ИСХОДНЫЙ ФРАГМЕНТ —
3. Модернизм не только в русской, но и во всей европейской литературе сознательно стремился к обновлению поэтических средств с тем, чтобы выразить обновление мировосприятия — смену больших исторических эпох. XIX век с его европоцентризмом, антропоцентризмом, позитивизмом и эволюционизмом заканчивался. Культура из европейской стала мировой, открыв для себя цивилизации с совсем иным видением мира. Наука, раздвинув рамки познанного, встала перед аксиоматикой познаваемости и начала искать иррациональные опоры своему рационализму. Искусство, до предела сблизившись с действительностью в своем реализме, встало перед реальной угрозой самоуничтожиться, растворившись в действительности, и отшатнулось к противоположной крайности — к программе «искусства для искусства». (Формулу эту долгое время было принято считать реакционной, однако справедливо замечено: возникновение ее только означает, что в сознании общества потребность в искусстве выделилась из слитного комплекса других потребностей, а это лишь обогащает духовную жизнь человека.) Разумеется, на первых порах эти сдвиги в системе ценностей ощущались как кризис и упадок, тем более что представители новых течений сами афишировали свой разрыв с традиционной моралью и традиционной эстетикой. Отсюда слова «декаданс», «упадочничество», широко ходившие по критике и публицистике конца XIX в., но определенного терминологического значения не получившие и ничьим самоназванием не сделавшиеся.

ЗАДАЧИ —
• A. Какие черты XIX века перечислены во фрагменте о модернизме? Назовите все.
• B. Какие слова, по сведениям фрагмента, широко ходили по критике и публицистике конца XIX в.?
• C. Почему, согласно фрагменту, искусство обратилось к программе «искусства для искусства»?
Для работы с фрагментом данные не понадобятся.

ПРЕДОСТАВЛЕННЫЕ ДАННЫЕ —
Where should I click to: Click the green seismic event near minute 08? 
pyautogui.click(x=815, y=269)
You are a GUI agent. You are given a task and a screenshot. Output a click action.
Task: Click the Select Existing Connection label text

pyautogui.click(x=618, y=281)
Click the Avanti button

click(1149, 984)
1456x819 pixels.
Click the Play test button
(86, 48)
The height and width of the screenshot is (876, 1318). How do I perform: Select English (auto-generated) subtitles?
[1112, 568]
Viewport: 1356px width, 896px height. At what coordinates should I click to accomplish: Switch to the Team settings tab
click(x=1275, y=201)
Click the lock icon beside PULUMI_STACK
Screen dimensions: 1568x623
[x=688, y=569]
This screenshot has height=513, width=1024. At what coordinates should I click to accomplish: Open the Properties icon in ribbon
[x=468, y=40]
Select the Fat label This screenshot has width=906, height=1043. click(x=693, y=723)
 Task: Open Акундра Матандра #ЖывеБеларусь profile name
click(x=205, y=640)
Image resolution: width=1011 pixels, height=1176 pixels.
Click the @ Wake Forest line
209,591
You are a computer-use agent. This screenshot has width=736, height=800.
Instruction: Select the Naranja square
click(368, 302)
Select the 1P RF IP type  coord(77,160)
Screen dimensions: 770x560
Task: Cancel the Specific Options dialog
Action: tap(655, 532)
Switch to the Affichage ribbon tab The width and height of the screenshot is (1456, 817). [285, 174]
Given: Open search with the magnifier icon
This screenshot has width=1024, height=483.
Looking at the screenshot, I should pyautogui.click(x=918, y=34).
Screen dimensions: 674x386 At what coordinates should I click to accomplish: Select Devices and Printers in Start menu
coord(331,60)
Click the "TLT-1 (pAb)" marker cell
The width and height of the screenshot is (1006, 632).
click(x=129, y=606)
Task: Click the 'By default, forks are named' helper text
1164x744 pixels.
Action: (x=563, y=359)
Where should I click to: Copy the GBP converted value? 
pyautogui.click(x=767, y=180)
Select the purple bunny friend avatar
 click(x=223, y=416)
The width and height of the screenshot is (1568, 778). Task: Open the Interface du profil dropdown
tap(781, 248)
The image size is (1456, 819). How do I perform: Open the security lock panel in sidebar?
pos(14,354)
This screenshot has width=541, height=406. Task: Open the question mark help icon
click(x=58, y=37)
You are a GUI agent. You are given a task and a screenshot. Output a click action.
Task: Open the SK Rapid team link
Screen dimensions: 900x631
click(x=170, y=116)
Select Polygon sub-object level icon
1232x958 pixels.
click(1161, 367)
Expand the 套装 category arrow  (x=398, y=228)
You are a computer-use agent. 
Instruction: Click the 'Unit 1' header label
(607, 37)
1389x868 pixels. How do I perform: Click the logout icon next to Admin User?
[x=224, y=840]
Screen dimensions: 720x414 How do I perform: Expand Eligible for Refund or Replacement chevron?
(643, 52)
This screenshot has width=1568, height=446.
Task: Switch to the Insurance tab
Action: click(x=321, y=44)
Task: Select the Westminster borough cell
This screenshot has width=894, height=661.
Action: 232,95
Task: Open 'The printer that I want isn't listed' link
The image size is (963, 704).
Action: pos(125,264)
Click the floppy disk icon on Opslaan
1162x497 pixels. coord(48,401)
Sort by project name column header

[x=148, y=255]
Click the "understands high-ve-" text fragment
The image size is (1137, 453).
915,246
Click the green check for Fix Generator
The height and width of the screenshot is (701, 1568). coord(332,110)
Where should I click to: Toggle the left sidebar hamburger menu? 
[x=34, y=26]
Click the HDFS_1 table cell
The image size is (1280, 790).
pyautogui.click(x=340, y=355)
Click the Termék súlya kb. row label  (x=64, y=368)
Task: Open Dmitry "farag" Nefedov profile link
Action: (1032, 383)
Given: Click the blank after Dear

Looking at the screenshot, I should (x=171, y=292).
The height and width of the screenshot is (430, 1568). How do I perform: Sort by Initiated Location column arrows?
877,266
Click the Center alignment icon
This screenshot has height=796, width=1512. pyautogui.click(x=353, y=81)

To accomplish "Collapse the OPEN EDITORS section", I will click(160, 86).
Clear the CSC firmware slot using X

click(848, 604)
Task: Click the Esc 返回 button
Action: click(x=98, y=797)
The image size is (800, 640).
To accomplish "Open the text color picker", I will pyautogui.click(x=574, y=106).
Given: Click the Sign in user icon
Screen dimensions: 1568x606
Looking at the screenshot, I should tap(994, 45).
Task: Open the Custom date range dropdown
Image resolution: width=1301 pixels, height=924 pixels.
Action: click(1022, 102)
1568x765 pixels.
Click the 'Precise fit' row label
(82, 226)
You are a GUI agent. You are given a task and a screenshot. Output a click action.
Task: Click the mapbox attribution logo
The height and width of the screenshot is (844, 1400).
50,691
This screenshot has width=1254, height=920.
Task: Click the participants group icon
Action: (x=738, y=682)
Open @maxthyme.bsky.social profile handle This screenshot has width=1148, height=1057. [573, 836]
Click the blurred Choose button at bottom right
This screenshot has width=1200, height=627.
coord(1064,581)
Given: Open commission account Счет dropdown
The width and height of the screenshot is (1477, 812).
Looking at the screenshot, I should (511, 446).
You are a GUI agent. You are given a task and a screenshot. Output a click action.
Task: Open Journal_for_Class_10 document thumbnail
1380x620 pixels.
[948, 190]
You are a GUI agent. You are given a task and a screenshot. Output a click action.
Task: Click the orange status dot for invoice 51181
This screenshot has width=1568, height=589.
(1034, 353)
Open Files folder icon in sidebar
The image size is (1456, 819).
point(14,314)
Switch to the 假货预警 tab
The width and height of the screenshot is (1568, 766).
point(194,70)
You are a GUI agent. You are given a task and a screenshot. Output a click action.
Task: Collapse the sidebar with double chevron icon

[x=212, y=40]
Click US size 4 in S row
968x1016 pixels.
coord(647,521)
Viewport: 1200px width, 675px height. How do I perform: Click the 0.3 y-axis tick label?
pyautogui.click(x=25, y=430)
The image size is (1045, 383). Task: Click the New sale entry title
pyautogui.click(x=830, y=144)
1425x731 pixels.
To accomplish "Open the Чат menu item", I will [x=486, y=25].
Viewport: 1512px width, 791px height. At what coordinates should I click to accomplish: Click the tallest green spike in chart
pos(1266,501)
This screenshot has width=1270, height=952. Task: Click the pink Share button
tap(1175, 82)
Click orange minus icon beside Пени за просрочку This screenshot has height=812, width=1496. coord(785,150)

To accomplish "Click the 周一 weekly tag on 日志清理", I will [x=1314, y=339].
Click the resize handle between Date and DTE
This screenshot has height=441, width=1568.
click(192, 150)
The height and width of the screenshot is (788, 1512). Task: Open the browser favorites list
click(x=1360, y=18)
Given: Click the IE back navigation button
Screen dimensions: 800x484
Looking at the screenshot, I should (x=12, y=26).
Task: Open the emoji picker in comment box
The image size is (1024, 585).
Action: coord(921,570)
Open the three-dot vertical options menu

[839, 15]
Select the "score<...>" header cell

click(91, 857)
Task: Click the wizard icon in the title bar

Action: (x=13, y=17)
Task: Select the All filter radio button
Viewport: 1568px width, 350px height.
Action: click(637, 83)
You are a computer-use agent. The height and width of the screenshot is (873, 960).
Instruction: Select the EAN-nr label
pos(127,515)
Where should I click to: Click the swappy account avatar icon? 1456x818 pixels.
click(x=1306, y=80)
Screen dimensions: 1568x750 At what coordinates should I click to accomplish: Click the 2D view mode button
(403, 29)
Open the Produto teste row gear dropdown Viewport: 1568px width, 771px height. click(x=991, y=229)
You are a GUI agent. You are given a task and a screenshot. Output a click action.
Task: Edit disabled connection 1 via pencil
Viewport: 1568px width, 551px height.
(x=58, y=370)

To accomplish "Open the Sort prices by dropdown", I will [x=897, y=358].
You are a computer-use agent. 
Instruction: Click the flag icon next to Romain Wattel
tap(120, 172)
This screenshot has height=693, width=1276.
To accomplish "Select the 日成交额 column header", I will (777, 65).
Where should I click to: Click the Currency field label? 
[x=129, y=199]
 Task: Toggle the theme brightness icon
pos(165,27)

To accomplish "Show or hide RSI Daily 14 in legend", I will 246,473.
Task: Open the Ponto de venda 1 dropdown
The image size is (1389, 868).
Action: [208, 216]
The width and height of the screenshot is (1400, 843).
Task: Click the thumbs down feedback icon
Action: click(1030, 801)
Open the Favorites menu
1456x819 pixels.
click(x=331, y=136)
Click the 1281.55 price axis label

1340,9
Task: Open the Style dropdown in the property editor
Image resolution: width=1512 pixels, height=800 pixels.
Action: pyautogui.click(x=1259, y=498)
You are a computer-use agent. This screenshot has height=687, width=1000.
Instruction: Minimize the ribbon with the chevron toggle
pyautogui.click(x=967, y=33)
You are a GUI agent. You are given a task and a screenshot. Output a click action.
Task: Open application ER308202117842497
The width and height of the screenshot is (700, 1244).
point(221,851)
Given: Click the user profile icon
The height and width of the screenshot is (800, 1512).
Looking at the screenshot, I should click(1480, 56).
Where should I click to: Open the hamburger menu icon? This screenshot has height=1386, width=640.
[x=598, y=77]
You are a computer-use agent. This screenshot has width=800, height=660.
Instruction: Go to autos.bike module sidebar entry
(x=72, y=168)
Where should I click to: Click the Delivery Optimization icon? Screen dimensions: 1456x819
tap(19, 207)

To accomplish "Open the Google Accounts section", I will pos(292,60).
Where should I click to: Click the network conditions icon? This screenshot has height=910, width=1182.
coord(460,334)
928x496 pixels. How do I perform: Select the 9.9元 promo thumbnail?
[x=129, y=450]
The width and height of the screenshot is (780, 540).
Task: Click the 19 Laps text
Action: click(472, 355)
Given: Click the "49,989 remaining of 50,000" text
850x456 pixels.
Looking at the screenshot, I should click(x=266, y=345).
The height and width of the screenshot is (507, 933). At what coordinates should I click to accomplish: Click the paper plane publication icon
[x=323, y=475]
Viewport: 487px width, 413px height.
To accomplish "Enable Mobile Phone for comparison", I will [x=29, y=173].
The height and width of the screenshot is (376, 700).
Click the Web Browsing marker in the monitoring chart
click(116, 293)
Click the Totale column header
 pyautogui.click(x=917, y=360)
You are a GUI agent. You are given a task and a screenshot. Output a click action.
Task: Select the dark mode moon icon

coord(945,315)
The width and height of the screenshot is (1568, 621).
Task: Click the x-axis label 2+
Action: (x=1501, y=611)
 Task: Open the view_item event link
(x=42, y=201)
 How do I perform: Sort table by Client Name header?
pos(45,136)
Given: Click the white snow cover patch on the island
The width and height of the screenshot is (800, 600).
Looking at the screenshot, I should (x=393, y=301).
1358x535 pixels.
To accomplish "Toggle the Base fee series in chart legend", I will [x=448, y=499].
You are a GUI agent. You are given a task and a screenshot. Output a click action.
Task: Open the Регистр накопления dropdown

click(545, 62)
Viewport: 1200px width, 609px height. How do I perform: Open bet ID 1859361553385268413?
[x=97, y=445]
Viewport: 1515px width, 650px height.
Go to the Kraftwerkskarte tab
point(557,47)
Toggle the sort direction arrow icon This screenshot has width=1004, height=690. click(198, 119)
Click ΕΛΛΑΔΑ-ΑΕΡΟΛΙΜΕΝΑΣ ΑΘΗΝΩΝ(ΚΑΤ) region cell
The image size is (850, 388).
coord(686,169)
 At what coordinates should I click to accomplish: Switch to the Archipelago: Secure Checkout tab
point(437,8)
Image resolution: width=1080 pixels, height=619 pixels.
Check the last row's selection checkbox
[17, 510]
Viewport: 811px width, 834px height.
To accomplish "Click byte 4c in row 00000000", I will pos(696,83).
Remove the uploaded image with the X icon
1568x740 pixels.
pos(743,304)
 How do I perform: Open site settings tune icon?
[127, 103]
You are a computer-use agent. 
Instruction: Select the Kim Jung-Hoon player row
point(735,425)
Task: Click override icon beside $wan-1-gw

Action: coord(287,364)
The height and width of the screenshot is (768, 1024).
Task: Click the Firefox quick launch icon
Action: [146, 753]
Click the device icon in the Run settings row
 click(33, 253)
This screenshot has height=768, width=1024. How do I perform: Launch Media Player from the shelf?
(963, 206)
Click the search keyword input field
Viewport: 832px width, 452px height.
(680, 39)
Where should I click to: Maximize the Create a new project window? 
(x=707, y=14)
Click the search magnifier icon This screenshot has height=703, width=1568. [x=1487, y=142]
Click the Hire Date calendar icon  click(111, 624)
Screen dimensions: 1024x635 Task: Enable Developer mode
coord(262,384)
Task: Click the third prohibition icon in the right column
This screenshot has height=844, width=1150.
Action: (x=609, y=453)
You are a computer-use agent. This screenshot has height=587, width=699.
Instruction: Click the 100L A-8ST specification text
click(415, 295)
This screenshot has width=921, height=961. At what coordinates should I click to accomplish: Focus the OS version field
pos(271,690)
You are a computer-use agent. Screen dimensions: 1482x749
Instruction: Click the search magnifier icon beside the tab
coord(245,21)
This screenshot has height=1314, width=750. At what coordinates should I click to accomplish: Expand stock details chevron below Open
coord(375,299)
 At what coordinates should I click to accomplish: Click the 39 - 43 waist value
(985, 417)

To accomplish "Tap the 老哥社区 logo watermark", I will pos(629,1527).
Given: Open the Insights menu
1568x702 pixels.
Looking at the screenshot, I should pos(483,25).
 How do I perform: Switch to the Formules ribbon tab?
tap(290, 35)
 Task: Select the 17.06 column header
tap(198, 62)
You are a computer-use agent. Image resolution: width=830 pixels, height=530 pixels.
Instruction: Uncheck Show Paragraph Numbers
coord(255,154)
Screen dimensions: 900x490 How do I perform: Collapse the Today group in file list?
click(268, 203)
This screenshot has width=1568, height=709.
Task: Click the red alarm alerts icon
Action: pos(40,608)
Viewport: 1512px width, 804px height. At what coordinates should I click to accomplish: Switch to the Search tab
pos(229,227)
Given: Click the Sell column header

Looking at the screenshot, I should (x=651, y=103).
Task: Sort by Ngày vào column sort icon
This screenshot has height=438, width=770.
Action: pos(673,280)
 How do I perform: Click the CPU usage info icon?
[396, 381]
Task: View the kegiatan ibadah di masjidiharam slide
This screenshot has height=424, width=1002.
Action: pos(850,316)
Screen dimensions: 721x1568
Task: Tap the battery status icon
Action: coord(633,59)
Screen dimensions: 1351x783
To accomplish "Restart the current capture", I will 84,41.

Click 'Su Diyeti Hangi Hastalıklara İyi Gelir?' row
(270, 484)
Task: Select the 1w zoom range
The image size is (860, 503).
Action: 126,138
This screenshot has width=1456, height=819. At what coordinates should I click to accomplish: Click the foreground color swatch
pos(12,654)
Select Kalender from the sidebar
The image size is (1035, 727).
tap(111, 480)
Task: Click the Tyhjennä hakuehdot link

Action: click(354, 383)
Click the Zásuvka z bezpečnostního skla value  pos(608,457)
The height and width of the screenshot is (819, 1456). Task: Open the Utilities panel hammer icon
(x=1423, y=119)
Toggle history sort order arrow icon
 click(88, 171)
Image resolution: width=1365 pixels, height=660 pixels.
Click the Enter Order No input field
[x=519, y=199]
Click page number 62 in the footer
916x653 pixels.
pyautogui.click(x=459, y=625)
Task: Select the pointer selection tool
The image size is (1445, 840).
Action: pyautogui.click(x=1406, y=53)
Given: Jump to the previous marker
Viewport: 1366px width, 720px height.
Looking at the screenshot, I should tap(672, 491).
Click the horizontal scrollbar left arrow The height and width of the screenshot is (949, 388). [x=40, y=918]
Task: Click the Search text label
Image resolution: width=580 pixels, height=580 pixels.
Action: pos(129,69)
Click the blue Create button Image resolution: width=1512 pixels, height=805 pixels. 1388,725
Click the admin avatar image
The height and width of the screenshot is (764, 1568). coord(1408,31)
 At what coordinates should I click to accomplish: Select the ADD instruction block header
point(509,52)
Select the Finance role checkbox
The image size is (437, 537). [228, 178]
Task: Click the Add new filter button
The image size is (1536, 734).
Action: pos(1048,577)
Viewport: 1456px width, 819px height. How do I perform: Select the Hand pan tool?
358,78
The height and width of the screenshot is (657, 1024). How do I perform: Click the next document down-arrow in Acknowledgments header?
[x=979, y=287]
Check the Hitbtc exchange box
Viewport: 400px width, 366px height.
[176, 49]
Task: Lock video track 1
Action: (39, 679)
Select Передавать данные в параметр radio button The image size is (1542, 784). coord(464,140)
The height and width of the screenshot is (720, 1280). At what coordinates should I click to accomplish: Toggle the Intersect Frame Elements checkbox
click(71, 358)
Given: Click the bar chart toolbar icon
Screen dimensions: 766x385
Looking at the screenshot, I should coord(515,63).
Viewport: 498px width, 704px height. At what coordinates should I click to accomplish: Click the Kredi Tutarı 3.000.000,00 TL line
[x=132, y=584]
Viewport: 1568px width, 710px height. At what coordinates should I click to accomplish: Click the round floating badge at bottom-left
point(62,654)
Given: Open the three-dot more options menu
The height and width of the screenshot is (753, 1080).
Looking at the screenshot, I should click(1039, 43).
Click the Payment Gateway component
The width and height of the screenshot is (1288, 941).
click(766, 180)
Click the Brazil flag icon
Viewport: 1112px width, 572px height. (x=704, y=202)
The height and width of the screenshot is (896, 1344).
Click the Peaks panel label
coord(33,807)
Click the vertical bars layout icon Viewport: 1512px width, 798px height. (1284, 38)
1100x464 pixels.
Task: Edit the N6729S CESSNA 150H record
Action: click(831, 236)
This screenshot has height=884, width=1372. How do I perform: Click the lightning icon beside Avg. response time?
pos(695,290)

ОТВЕТЫ ПО ЗАДАЧАМ —
• A. Европоцентризм, антропоцентризм, позитивизм и эволюционизм.

• B. «Декаданс» и «упадочничество».

• C. В реализме искусство до предела сблизилось с действительностью. Из-за этого возникла реальная угроза, что оно самоуничтожится, растворившись в действительности. Поэтому искусство отшатнулось к противоположной крайности, то есть к программе «искусства для искусства».